Is The MacBook Air The Most Controversial Apple System Ever? - New on MacOpinion
I can't recall there ever having been an Apple laptop - or for that matter any Apple system, that elicited as passionate a debate as the MacBook Air. Yes, the Cube was controversial, and to some degree the oddball "20th Anniversary Mac" as well. The IIvx and the PowerBook 5300 generated a lot of press, but not a whole lot of disagreement - they were fairly universally panned. Steve Jobs' decision to eliminate the floppy drive from the original iMac and rapidly phase it out on other Apple systems was controversial, but I don't remember it causing the dialectical schism that the MacBook Air has, with Mac Web articles appearing on the same day entitled "Why I Will Definitely Buy A Macbook Air," and "Why I Won't Buy the MacBook Air" respectively and many more aligning themselves in similar fashion.
Some MacBook Air cheerleaders are accusing MacBook Air skeptics of being Luddite whiners resisting the march of progress, while some critics of the Air accuse Air aficionados of being gullible fanboys praising the emperor's new finery.

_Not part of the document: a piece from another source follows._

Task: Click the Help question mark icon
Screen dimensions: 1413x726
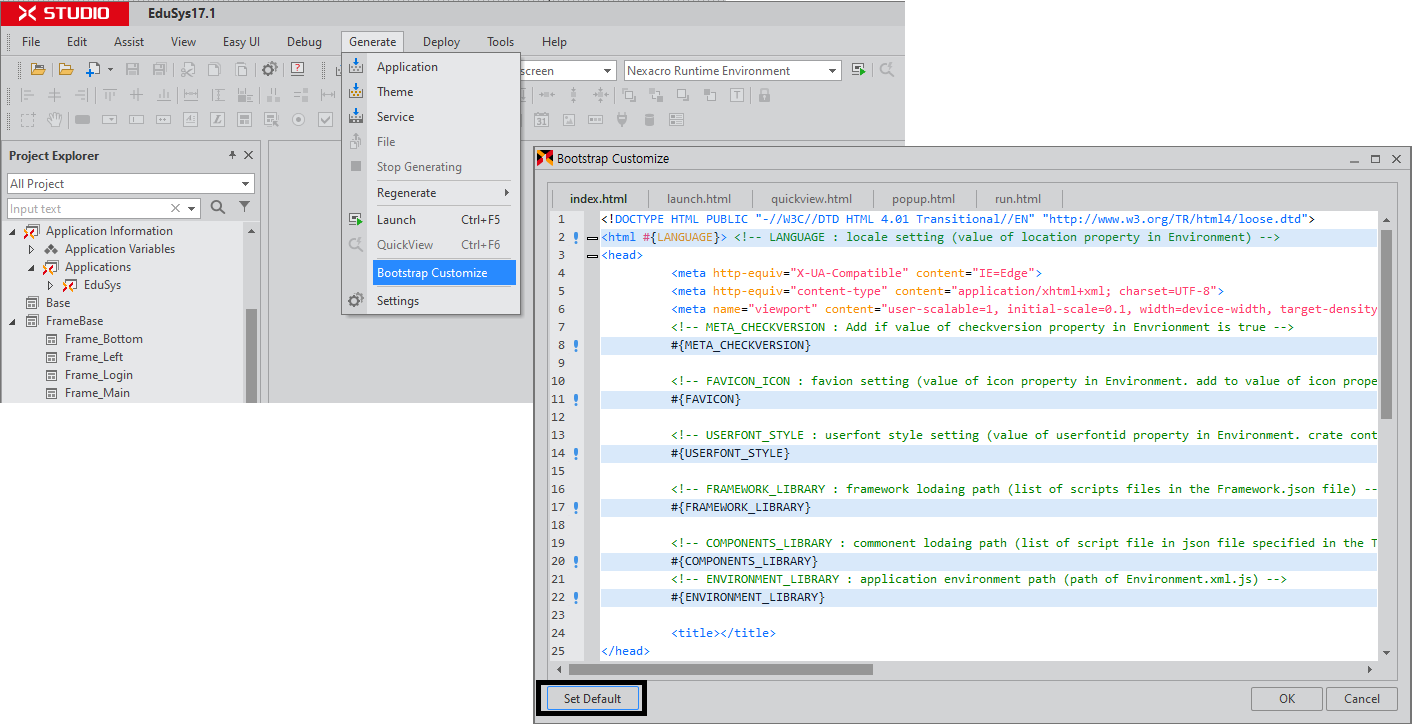Action: tap(298, 70)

Personally, I'm somewhere in the middle of all this. The MacBook Air is not what I hoped Apple would bring forth in a subnotebook. I wanted a linear successor to the 12" PowerBook and PowerBook 2400c - small laptops that were still capable of serving as primary production computers with only relatively modest compromises necessary, with a reasonable degree of connectivity, expandability, and upgradability. The MacBook Air fails on all those counts and several others as well, and cannot serve as a desktop substitute without working around massive compromises. Consequently, it's not for me.